Maybe. Maybe not.
As a rule of thumb, the less formal your giving circle, the less likely you need bylaws. The more formal your giving circle becomes, the more you’ll need bylaws and the more complex your bylaws will need to be.
Below are a few items bylaws typically cover.
Taking people’s money is serious business and can be an area where differing opinions and misunderstandings can get heated. If your giving circle receives donations from its members, you should strongly consider bylaws that outline at least some of the following items:
- Who can donate to your circle (women only, adults only, anyone?).
- What qualifies as a member (how recently must they be current on dues?).
- What rights do members have (what does their donation entitle them to or NOT entitle them to)?
- What if you have a bad member?
- Where will the money will be stored?
- What can donations be used for (donations, admin expenses, marketing)?
- What happens if members want their donations back?
- How are funds disbursed?
- What are the procedures for checks and balances and auditing the financials?
- What happens if the giving circle disbands with funds still in their account?
If your giving circle does not receive your members donations (i.e. members write checks directly to the chosen charity), you might be able to get away without these type of bylaws. You’ll have to decide what you’re comfortable with.
Boards and Leadership
Will your giving circle have formal leaders such as presidents, secretary, and treasurer? If so, you may want to write bylaws that cover…
- How are these leaders chosen?
- How long do they serve?
- What happens when leaders leave early?
- What if you have a bad leader?
If you don’t have formal leadership or don’t feel that formal leadership is needed, you probably don’t need these kinds of bylaws.

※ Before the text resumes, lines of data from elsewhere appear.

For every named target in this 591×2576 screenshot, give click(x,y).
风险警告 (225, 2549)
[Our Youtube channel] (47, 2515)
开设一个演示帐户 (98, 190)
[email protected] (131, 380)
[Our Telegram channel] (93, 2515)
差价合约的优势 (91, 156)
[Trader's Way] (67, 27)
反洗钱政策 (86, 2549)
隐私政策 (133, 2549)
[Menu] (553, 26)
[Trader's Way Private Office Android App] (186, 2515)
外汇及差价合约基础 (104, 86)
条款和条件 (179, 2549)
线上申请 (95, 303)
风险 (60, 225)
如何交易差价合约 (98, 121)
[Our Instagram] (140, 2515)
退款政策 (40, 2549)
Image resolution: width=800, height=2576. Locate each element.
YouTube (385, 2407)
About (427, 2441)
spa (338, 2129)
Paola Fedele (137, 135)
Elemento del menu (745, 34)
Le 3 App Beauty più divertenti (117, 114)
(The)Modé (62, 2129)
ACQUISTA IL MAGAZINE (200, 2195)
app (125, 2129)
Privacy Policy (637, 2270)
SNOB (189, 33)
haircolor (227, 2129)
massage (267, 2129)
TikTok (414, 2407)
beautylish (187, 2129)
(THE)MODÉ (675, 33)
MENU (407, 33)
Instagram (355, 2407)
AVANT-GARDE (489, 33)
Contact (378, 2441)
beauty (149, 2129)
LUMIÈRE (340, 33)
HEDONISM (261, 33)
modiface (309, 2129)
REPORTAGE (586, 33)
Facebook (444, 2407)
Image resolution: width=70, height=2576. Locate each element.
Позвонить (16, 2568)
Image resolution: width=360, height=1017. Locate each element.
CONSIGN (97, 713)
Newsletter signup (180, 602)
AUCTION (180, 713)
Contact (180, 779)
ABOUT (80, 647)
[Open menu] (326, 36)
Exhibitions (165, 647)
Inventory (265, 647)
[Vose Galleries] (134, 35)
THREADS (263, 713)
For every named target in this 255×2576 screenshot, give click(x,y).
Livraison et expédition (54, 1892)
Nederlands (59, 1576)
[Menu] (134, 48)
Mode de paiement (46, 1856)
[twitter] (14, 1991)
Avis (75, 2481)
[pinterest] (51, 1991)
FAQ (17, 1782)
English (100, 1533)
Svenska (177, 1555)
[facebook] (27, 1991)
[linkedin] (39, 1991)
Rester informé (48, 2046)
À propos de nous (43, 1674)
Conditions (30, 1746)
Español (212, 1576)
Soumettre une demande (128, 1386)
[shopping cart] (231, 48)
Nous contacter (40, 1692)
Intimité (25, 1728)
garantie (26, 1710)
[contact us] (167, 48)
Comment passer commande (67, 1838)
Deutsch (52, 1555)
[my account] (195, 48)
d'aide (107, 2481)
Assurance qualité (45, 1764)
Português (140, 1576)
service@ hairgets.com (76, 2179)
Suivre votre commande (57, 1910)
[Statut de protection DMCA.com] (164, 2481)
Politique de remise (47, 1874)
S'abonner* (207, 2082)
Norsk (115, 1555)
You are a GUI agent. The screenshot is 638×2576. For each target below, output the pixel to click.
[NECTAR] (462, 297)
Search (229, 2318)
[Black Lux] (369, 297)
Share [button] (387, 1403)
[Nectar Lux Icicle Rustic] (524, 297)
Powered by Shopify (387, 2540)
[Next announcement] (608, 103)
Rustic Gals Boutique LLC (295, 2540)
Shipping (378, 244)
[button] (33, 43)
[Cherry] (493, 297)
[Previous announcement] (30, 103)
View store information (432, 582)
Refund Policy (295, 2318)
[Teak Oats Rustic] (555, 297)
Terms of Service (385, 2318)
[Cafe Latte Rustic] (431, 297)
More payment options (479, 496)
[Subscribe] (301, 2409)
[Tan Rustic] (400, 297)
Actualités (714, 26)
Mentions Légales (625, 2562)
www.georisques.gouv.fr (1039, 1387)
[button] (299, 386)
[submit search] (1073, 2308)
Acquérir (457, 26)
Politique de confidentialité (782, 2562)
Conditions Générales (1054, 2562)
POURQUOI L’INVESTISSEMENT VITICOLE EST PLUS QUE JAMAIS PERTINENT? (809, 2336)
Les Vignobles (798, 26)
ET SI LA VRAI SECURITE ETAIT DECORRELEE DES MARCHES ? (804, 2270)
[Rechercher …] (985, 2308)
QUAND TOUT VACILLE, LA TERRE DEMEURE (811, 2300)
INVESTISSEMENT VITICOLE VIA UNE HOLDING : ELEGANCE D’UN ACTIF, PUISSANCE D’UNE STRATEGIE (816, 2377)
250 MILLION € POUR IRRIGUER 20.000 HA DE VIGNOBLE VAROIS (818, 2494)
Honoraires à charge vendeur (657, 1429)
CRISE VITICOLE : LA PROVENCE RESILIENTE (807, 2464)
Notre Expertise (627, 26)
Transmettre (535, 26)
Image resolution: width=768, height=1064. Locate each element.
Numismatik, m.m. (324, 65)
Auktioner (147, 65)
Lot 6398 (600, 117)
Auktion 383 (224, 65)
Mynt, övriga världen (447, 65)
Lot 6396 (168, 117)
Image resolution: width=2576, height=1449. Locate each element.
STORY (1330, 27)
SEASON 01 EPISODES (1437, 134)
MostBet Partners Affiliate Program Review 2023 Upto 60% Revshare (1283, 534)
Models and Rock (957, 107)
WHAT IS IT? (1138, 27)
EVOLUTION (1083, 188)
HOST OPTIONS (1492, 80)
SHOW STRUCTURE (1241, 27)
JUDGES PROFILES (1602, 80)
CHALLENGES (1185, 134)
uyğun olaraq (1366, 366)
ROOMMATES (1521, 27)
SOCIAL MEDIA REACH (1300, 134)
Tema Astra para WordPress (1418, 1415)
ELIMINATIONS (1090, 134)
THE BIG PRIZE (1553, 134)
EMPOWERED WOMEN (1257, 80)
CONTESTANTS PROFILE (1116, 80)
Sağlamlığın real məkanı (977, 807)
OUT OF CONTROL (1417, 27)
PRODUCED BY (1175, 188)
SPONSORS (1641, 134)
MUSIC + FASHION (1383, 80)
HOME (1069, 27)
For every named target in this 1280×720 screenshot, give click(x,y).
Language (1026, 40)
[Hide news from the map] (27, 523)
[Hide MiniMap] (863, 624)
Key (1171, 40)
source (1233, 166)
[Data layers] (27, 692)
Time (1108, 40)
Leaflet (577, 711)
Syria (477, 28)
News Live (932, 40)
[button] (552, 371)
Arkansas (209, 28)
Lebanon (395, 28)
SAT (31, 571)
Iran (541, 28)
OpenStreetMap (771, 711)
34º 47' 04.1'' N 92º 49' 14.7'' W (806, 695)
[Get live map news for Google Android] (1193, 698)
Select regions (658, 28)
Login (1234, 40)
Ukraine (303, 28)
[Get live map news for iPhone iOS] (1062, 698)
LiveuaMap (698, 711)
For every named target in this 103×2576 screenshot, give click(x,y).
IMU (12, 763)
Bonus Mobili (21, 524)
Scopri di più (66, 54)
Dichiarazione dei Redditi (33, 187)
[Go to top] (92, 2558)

The Best Offense is a Good Defense
Bylaws are great for pointing to and referencing when clarification is needed, but you don’t want to rely on your bylaws for resolving conflicts. Once you’ve gotten to the conflict phase, someone will probably be left with bad feelings. It’s better to have great communication and collaboration skills so that all members enjoy being part of the giving circle, understand what being part of your giving circle means, and can participate confidently.
- Google: If you google non-profit bylaws, you will be able to find some examples you can look through and get an idea of how to craft your own bylaws.
- Local Community Foundation: Reach out to your local community foundation. They can often offer advice and legal resources for writing bylaws.
- Find a Model:If you know of a giving circle who has a similar structure, they will often make their bylaws public on their website or be happy to share them with you. You can use these as your basis for your bylaws.
Get Your Own Legal Advice
I’m not an attorney, and I don’t really know what an attorney will advise you is necessary. I hope, though, that this post provided a starting point for understanding bylaws, why bylaws are useful, and if your giving circle should consider writing and adopting bylaws.